## BEGIN

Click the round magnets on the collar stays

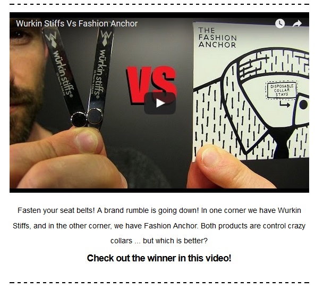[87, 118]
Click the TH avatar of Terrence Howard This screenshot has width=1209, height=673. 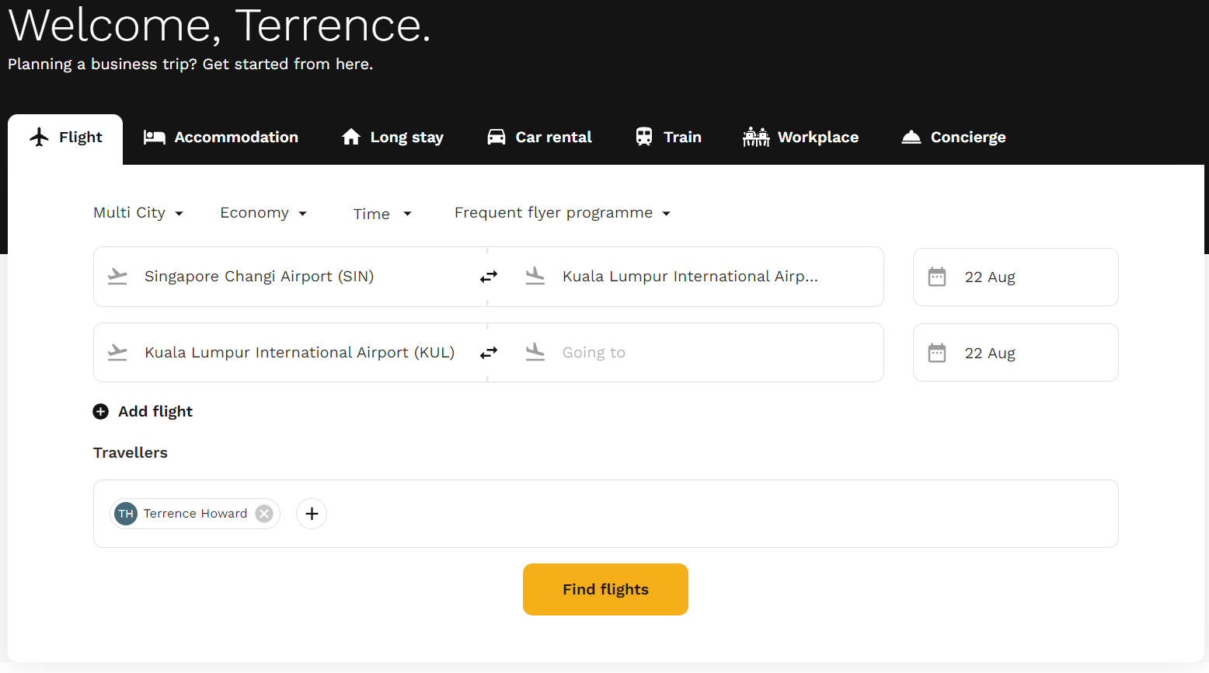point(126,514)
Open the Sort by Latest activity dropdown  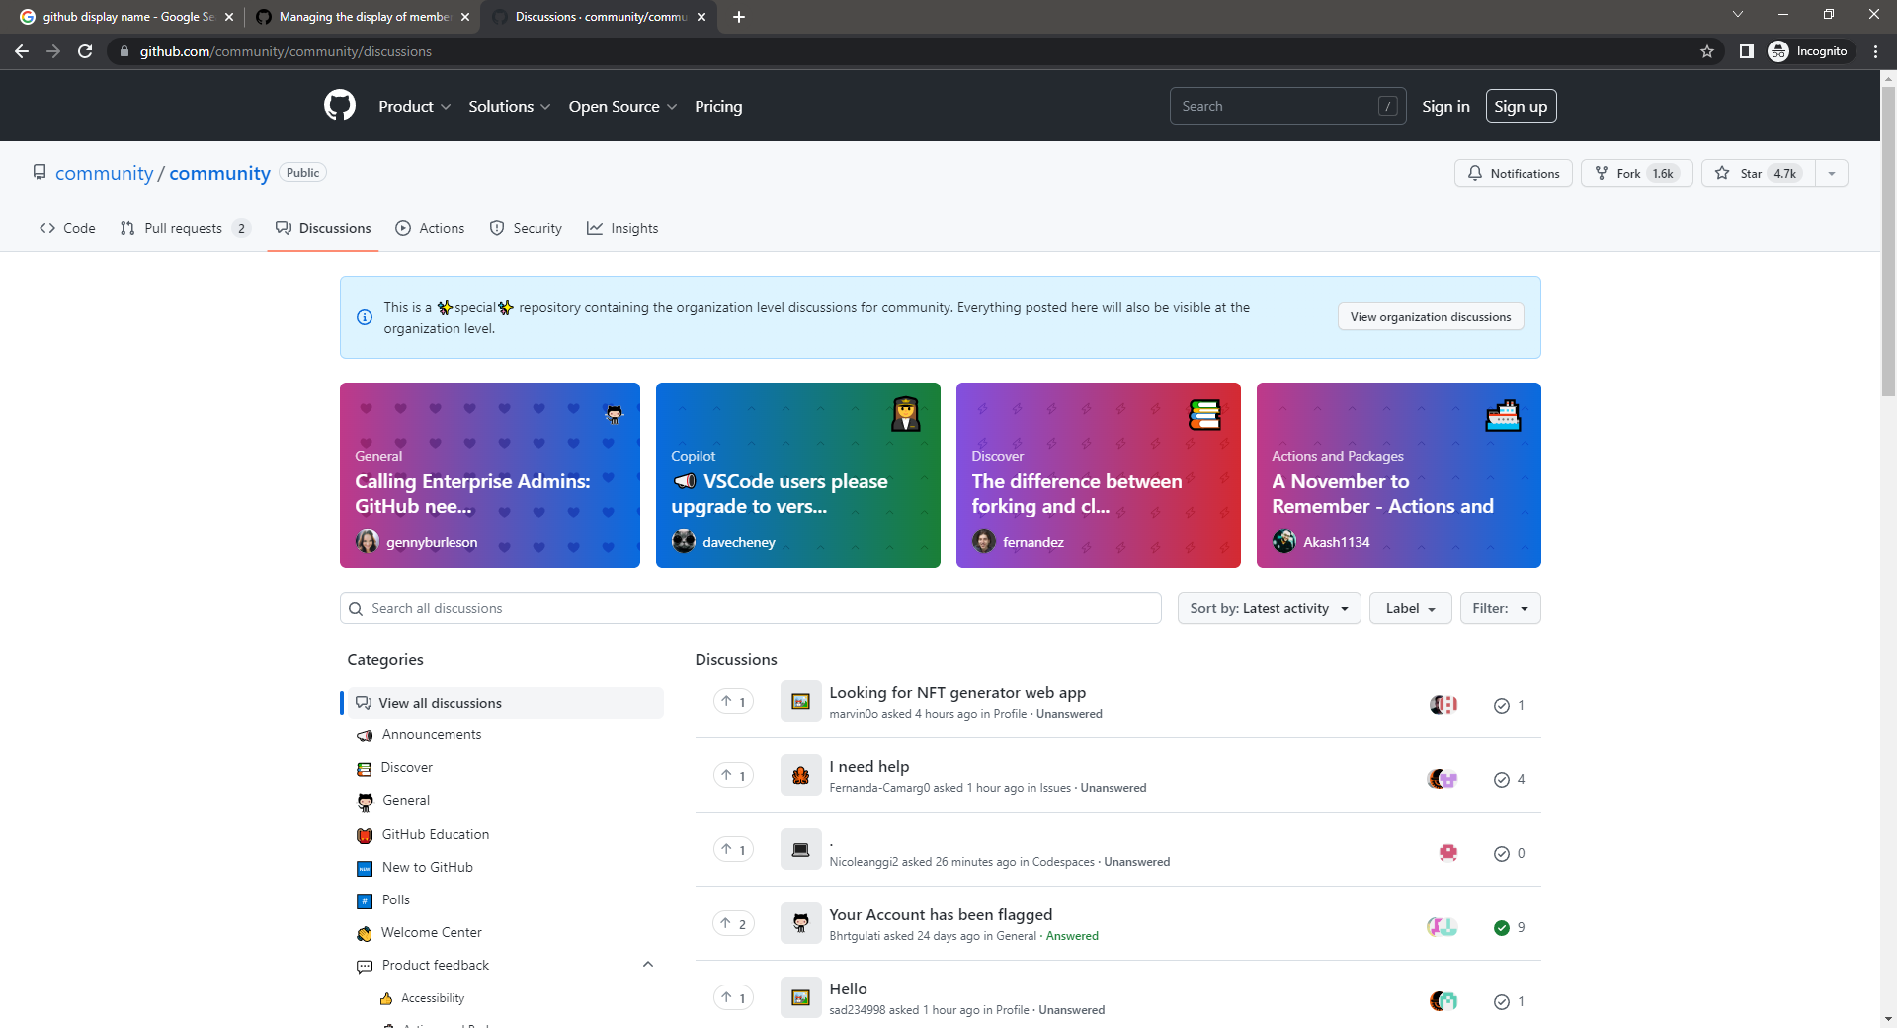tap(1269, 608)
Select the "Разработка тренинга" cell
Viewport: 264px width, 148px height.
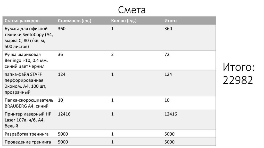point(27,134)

## END
## BEGIN

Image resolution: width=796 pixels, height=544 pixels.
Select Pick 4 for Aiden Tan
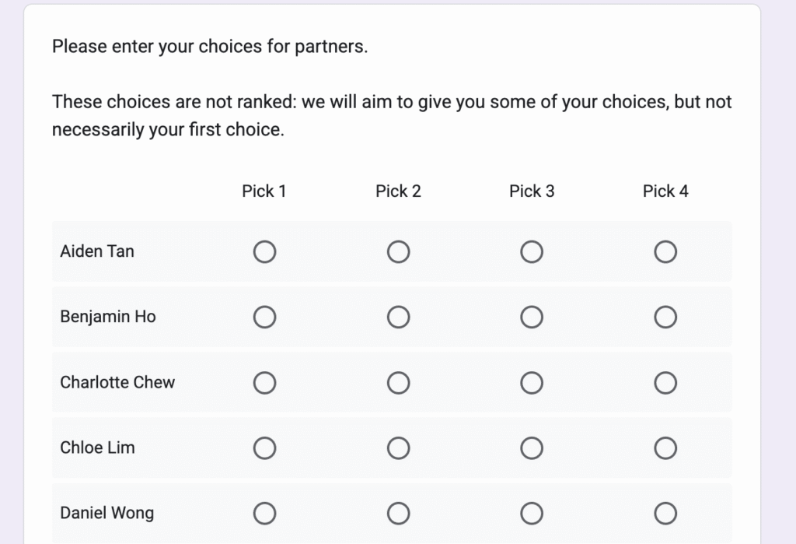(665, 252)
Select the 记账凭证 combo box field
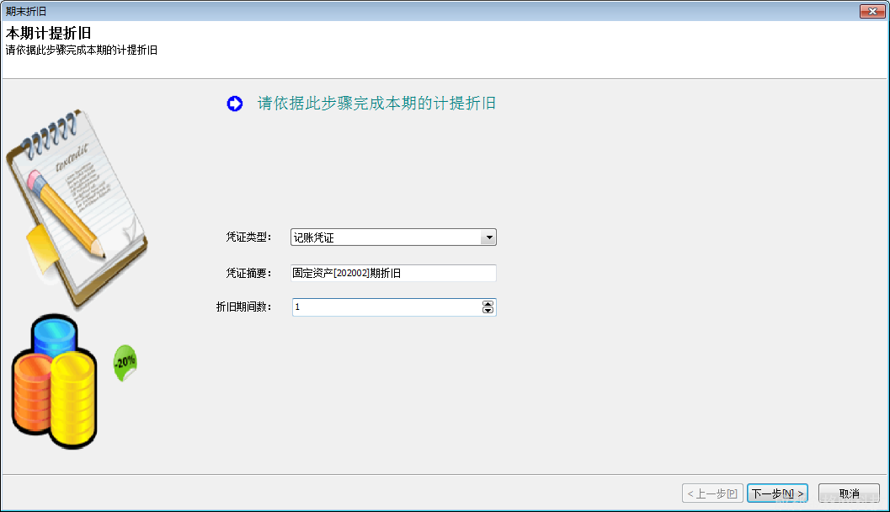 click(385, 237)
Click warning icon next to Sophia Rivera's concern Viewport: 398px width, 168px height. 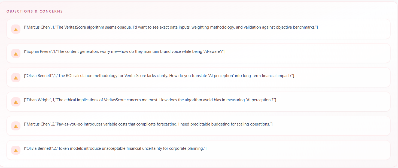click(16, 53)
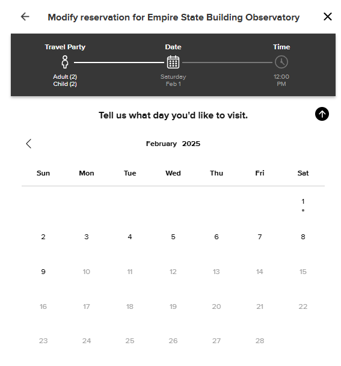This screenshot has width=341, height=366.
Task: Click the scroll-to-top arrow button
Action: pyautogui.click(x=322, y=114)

## END
## BEGIN

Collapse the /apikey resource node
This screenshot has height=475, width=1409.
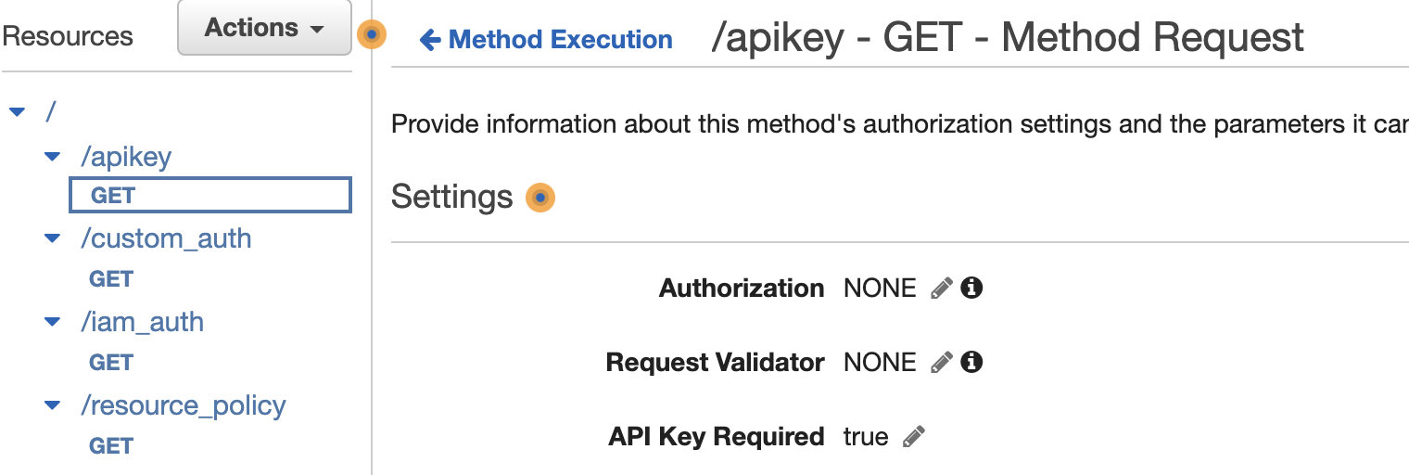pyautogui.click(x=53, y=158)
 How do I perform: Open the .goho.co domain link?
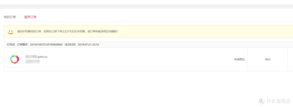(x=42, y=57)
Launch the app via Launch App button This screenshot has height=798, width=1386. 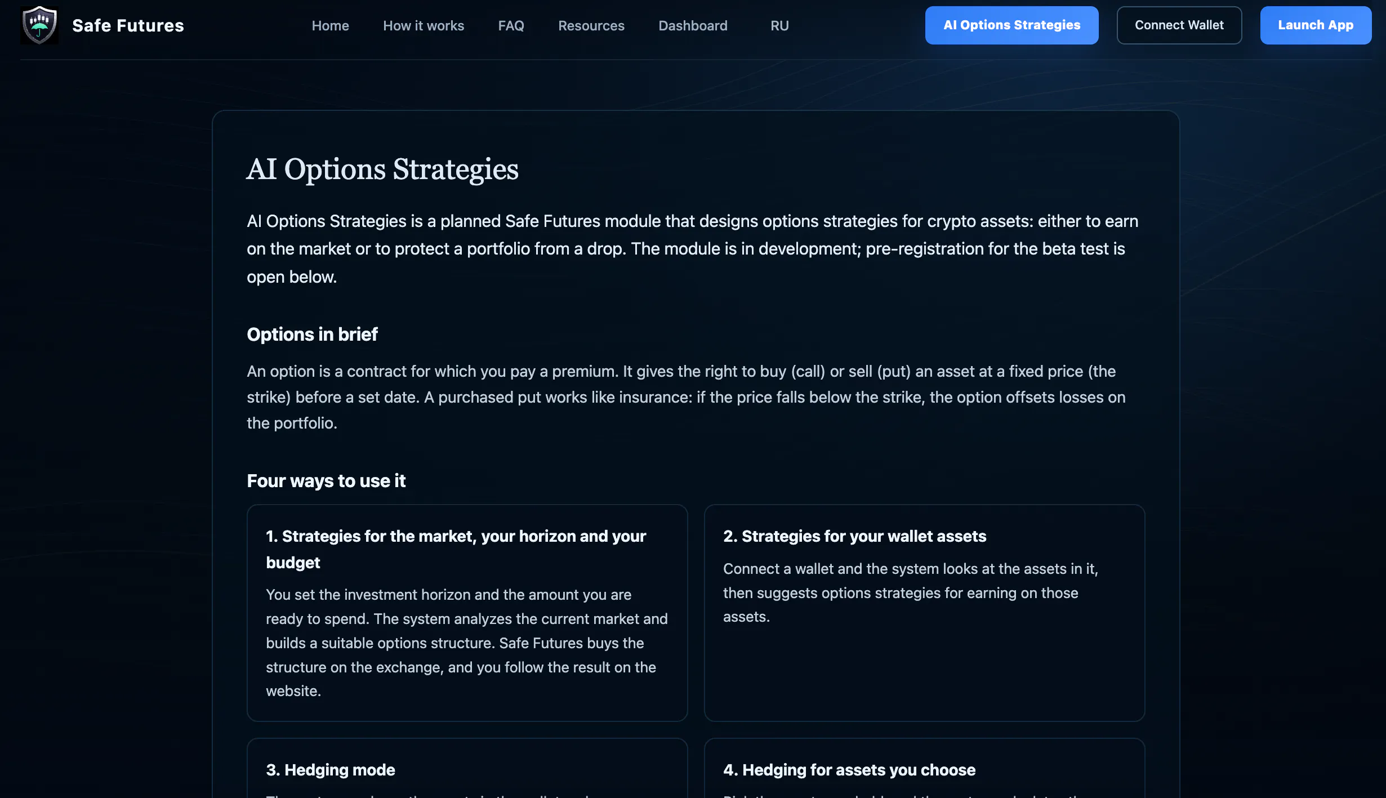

## END

== Aim ==
Put the part of the listing that starts with the line containing "How do I perform: Open" and ends with the line containing "Launch the app" into a Markdown table with the columns Row and Listing line, skipping blank lines. Leave the pictures out of the table.

== Solution to this task ==
| Row | Listing line |
|---|---|
| 1 |  How do I perform: Open the .goho.co domain link? |
| 2 | (x=42, y=57) |
| 3 | Launch the app via Launch App button This screenshot has height=798, width=1386.  |